La noche comenzó con dos actos abridores que cumplieron bien su función y ayudaron a marcar el tono del concierto. Vacíos Cuerpos, con su propuesta de post punk, logró conectar rápido con la gente y mantener el ambiente en movimiento desde temprano. Después fue el turno de Casablanca Drivers, quienes continuaron calentando el escenario con un set dinámico y bien ejecutado, mostrando la solidez que han venido construyendo en sus presentaciones en vivo. Su propuesta fue bien recibida por el público, que respondió con atención y buena energía, dejando el terreno listo para la salida de Rey Pila.

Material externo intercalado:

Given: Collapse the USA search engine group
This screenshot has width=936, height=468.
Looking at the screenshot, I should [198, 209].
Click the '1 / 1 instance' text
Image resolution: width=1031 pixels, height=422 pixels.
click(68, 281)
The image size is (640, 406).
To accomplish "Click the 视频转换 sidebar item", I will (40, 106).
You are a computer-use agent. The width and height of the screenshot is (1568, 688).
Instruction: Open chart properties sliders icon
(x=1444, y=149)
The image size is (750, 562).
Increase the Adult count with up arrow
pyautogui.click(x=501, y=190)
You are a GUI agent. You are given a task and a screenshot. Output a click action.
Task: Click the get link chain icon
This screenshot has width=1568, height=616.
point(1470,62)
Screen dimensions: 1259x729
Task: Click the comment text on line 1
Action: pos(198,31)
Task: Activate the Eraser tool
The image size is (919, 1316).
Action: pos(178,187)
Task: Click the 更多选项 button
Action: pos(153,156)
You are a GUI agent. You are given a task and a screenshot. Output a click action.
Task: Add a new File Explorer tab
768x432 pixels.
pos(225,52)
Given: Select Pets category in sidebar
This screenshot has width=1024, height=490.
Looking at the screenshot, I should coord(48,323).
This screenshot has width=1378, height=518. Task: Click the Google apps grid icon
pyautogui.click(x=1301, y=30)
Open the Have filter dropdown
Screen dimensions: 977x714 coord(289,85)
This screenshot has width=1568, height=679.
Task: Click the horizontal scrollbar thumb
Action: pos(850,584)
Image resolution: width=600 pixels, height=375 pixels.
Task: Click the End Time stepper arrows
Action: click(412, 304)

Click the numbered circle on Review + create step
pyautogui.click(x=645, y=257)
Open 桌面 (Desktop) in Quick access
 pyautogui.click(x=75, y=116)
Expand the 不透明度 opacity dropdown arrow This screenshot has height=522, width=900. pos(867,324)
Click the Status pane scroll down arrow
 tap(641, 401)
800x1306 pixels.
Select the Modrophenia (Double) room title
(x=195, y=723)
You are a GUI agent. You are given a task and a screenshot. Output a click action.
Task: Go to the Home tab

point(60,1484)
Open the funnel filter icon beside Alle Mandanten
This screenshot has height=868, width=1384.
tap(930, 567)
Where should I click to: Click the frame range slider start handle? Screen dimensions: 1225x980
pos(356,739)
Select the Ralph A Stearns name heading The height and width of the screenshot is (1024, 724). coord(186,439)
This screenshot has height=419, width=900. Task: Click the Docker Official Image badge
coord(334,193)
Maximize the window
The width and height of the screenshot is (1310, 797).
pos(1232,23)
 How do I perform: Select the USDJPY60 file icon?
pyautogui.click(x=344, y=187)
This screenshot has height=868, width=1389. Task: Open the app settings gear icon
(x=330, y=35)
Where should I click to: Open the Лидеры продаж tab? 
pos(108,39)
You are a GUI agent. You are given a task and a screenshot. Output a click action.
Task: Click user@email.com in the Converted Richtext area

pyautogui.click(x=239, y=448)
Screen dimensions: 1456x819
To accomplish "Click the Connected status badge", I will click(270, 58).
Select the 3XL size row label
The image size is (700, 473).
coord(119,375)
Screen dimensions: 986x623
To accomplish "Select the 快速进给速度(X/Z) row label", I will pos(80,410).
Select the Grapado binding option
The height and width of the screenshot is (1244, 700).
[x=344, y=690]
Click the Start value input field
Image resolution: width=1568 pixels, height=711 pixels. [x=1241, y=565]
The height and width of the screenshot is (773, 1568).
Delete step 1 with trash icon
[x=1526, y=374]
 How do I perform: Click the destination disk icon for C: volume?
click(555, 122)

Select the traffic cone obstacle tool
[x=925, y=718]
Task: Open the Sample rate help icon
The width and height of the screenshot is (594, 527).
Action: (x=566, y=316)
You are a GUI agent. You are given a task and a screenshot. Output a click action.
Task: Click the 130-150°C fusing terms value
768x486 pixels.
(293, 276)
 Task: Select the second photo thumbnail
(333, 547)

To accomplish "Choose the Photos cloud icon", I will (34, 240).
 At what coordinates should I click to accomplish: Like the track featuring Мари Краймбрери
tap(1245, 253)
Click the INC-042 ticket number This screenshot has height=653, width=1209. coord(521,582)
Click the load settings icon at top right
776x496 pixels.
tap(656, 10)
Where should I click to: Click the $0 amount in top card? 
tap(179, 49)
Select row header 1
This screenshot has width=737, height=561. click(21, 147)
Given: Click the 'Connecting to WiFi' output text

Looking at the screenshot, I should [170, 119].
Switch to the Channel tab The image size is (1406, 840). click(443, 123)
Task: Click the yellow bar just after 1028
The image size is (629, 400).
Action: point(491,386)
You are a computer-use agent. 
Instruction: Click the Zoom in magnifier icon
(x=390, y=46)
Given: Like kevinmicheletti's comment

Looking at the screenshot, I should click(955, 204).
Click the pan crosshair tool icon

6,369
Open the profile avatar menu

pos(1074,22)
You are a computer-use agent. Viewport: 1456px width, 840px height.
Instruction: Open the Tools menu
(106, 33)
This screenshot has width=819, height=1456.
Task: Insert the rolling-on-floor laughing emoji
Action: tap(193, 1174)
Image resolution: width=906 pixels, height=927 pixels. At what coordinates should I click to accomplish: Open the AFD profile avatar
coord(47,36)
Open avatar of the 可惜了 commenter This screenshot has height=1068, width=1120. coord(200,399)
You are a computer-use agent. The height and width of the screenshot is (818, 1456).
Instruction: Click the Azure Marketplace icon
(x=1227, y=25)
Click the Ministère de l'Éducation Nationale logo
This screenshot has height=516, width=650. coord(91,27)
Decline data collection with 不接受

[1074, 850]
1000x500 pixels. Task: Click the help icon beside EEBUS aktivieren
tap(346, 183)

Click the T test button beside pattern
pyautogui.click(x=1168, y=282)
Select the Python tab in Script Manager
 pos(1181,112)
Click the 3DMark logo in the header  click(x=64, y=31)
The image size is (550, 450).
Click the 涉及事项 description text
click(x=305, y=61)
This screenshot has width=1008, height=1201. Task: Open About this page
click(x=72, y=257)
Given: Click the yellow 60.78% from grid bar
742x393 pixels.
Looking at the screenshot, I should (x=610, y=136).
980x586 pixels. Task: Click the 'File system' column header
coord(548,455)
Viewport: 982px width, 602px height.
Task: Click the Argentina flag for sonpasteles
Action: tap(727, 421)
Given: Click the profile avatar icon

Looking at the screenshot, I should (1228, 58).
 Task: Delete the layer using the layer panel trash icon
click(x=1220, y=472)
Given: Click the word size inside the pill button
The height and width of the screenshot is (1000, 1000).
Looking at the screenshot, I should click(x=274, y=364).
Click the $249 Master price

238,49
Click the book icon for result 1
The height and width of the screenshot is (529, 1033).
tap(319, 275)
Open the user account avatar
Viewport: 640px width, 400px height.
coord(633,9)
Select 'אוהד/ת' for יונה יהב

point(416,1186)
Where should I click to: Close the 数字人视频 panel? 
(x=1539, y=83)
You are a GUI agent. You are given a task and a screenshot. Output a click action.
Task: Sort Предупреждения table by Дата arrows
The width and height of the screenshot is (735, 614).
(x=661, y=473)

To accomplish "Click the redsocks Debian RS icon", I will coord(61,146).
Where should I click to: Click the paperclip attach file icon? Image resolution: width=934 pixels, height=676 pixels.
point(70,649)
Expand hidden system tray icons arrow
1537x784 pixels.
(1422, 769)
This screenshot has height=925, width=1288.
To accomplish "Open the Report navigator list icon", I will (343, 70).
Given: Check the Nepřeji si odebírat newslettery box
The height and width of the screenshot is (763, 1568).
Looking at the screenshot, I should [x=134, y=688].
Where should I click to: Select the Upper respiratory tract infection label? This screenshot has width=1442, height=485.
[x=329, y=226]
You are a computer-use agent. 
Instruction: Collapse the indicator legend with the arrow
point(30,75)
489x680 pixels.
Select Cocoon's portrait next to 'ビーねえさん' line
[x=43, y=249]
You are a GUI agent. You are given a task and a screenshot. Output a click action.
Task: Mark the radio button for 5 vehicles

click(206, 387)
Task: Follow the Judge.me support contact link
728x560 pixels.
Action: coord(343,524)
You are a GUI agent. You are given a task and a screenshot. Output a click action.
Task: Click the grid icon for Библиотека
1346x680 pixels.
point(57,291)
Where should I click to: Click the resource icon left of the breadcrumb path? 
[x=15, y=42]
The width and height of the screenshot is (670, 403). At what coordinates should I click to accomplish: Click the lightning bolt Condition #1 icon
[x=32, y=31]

Ya con la banda principal en escena, la celebración por los 10 años de The Future Sugar se sintió bien planteada. Se trata de un disco clave dentro de su trayectoria, uno que muchos seguidores identifican como el punto en el que Rey Pila comenzó a consolidar su sonido. Escuchar estas canciones en vivo fue especialmente significativo para quienes han seguido a la banda desde hace años, algo que se reflejó en la respuesta constante del público durante todo el set.
En cuanto a la ejecución y el audio, el concierto se mantuvo sólido de principio a fin. La banda se mostró cómoda, con un sonido bien trabajado y una interpretación precisa, dejando claro el nivel de experiencia que han construido con el paso del tiempo.



La iluminación fue un elemento que generó sensaciones encontradas. Si bien aportó una atmósfera interesante al show, en algunos momentos el escenario quedó demasiado oscuro, lo que podría considerarse un área de oportunidad para futuras presentaciones y para mejorar la experiencia desde el punto de vista del público.
Tal vez la inclusión de algún invitado habría sumado un matiz distinto a la noche, aunque la decisión de mantener el concierto enfocado únicamente en la banda y su audiencia también ayudó a reforzar el carácter íntimo de la celebración, el cual sus fans agradecieron.
Con este concierto, Rey Pila sumó uno de los últimos shows del 2025, cerrando el año con una presentación pensada para su base de fans más cercana. Fue agradable haber sido parte de una noche así, donde la música, el recorrido de la banda y la conexión con el público se sintieron genuinos de principio a fin.